[Start of Attachment]

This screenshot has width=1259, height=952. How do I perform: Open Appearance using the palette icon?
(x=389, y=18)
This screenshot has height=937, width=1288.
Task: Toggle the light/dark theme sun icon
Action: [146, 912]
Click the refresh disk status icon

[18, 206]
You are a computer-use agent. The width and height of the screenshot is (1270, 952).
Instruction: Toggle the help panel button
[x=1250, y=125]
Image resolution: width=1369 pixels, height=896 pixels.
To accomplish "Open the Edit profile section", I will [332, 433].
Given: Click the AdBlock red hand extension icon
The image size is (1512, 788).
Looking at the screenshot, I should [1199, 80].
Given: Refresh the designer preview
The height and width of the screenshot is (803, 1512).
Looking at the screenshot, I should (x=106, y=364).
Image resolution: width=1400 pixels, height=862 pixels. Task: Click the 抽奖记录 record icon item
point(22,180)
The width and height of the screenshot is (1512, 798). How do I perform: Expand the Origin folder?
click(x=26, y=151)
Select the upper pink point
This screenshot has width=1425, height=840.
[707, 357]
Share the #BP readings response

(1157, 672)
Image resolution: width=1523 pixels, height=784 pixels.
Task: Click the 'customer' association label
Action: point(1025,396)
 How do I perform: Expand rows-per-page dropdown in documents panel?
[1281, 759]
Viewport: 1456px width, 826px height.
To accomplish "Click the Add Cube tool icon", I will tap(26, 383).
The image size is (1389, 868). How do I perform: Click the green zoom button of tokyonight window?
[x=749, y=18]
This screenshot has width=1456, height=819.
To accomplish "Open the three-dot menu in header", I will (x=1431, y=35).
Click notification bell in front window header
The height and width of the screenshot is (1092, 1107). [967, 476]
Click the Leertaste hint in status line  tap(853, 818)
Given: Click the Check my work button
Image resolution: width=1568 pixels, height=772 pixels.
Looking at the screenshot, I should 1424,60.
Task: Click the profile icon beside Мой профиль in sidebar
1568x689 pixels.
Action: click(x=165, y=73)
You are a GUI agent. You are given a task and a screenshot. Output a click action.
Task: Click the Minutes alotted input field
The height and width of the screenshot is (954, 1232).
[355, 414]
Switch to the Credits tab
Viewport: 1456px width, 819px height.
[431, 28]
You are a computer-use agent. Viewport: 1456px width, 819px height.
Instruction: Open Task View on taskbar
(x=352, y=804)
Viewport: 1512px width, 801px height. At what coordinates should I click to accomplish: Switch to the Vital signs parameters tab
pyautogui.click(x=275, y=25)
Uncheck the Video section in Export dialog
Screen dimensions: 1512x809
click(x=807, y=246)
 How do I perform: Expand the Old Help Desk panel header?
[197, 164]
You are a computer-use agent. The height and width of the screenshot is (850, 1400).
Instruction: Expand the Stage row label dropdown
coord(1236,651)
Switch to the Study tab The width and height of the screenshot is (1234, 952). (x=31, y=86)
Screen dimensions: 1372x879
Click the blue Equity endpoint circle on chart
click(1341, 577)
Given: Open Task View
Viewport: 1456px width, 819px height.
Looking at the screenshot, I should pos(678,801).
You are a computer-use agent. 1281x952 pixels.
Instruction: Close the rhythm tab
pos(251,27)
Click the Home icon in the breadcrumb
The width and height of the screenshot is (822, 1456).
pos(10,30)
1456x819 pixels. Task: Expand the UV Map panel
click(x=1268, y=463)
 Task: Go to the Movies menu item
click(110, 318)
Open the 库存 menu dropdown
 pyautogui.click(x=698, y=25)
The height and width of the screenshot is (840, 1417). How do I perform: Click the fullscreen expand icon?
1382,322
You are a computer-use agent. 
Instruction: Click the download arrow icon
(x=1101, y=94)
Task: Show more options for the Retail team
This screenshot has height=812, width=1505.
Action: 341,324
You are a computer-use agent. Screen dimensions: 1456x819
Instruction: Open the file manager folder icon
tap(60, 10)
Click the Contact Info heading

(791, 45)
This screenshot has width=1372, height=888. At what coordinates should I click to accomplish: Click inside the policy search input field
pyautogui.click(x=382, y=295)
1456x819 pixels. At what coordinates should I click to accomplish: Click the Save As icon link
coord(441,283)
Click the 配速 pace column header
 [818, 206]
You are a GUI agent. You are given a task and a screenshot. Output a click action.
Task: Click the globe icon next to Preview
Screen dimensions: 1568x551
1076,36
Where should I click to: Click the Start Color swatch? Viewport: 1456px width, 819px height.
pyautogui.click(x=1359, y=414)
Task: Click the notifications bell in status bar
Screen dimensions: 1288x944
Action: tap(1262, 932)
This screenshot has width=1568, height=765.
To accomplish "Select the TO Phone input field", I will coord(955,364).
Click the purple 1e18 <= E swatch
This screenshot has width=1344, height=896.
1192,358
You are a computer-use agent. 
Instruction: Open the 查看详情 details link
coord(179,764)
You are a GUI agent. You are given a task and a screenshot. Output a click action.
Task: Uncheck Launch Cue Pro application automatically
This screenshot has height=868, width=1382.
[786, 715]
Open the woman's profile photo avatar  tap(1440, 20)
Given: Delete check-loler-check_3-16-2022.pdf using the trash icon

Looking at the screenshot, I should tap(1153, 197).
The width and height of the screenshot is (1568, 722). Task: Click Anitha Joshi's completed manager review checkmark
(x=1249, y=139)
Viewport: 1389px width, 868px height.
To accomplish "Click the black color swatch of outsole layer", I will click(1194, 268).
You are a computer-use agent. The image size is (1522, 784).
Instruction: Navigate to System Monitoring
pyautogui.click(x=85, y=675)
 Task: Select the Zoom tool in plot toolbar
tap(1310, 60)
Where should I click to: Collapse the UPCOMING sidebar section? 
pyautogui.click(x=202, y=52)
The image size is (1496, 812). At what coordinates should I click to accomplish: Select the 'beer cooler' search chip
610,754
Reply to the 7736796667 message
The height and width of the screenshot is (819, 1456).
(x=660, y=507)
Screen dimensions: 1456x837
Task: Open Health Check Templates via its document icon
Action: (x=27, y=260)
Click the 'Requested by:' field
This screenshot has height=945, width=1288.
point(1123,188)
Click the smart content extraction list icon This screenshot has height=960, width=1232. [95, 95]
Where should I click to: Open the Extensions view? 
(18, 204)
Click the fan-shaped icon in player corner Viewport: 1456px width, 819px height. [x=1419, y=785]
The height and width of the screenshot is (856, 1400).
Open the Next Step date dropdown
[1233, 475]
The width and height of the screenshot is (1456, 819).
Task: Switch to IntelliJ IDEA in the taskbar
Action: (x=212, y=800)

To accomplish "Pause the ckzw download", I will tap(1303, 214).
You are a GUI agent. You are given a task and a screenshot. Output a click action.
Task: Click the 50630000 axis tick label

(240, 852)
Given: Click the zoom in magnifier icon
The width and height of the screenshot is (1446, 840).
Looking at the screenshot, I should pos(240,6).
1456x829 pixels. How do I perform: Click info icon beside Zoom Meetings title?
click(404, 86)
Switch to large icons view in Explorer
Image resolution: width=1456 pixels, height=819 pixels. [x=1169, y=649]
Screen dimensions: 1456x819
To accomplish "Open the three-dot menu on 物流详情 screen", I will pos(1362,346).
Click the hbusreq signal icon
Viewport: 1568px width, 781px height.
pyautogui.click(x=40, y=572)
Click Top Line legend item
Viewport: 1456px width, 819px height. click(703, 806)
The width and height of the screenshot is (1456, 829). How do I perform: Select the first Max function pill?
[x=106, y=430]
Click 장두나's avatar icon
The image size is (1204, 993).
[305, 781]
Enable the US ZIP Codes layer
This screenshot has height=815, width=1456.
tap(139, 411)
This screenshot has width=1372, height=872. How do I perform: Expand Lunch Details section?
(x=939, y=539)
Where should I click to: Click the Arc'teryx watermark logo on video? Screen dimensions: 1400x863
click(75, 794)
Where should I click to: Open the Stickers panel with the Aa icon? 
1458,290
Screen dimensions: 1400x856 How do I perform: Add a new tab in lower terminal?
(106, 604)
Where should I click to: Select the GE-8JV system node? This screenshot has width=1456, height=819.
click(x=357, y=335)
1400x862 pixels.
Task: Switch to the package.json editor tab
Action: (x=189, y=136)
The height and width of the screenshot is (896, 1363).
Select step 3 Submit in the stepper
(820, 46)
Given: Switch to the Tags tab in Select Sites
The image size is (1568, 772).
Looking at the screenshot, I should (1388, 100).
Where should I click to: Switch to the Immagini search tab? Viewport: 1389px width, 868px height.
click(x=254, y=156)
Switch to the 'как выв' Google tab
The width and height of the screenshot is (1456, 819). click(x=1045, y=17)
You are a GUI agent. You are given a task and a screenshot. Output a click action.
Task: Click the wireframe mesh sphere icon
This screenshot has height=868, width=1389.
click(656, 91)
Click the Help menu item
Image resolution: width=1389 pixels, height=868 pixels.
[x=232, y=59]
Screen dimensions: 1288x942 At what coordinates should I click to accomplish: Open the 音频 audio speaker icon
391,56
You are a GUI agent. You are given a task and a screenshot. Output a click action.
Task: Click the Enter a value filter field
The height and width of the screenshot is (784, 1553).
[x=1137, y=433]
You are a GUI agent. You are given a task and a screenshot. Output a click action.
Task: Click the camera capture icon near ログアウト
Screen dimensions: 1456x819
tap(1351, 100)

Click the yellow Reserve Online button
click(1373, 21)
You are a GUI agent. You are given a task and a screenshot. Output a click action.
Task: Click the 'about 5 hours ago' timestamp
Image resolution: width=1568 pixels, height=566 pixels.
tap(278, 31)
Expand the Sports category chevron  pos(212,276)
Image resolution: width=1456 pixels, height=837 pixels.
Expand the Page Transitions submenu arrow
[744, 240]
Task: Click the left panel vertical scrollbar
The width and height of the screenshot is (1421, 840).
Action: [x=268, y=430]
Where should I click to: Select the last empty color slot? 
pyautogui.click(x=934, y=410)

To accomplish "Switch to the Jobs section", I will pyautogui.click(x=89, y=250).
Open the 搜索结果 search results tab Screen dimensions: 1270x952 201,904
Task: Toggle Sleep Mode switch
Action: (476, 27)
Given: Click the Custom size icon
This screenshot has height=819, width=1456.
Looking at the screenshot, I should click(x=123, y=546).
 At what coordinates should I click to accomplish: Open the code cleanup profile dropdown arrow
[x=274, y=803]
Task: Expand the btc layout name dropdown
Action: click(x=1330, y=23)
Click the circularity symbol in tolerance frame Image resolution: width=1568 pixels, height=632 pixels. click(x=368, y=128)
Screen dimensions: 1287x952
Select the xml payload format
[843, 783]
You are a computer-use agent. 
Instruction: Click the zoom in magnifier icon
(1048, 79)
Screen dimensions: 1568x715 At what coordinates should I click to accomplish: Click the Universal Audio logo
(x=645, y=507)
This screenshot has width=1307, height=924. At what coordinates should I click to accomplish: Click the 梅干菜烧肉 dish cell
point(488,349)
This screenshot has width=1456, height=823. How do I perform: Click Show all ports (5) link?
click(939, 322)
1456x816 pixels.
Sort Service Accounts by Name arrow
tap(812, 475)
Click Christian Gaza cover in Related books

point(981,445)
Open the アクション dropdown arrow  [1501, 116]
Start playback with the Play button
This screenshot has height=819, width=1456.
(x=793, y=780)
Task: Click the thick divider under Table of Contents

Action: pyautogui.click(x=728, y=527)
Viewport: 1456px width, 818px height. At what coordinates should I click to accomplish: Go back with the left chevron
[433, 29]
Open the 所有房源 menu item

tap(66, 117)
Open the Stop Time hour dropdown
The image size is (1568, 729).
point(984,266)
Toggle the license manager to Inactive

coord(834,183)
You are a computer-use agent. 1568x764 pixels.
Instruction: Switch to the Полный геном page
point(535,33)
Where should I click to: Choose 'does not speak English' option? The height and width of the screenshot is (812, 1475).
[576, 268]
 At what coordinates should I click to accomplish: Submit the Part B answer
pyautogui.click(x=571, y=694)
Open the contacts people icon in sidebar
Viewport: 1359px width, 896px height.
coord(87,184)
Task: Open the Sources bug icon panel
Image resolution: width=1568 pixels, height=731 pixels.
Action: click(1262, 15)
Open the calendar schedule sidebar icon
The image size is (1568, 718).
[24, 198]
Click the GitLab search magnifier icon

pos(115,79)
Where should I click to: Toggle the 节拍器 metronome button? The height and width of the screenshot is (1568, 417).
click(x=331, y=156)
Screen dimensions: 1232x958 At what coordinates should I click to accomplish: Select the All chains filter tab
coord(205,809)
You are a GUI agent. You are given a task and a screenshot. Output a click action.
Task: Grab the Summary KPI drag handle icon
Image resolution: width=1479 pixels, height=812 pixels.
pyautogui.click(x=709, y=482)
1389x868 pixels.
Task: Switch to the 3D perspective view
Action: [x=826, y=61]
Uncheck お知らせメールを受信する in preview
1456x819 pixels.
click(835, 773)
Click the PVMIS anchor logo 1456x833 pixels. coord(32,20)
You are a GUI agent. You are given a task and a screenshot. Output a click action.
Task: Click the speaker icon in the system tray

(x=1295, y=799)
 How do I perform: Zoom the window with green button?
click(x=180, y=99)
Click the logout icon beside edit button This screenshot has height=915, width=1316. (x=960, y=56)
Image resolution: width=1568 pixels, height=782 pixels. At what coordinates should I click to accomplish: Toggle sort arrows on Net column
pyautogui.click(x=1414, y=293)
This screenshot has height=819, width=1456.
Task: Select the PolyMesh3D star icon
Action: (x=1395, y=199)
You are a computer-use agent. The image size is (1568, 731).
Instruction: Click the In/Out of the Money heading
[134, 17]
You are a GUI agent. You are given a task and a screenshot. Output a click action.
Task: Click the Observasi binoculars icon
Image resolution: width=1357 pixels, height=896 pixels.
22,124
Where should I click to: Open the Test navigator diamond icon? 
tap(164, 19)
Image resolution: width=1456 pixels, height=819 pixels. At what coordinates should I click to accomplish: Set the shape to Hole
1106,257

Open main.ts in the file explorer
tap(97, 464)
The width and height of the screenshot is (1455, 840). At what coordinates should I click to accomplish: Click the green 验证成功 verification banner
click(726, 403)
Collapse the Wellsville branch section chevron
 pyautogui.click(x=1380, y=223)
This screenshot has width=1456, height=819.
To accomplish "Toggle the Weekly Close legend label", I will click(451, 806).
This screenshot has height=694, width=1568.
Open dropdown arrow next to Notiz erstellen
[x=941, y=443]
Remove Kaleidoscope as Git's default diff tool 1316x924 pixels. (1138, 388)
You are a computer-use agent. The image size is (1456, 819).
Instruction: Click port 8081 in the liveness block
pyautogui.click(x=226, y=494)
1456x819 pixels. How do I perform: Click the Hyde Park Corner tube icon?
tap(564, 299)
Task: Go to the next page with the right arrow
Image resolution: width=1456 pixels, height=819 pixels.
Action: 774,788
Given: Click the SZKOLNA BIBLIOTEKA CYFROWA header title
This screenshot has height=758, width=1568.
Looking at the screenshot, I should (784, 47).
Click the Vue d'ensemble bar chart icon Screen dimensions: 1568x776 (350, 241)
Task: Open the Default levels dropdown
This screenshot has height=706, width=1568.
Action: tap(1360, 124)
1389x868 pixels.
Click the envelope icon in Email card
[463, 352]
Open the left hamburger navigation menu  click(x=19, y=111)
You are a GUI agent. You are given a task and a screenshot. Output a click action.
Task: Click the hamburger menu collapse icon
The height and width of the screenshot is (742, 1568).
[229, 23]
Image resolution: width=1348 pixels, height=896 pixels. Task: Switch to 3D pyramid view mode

[End of Attachment]

**What is being asked**: What you give back should be only the lines of the records above, starting at the line with "You are a computer-use agent. The image size is (1568, 731)." and ending at the line with "Task: Click the Observasi binoculars icon", restated word for word.

**Written solution**:
You are a computer-use agent. The image size is (1568, 731).
Instruction: Click the In/Out of the Money heading
[134, 17]
You are a GUI agent. You are given a task and a screenshot. Output a click action.
Task: Click the Observasi binoculars icon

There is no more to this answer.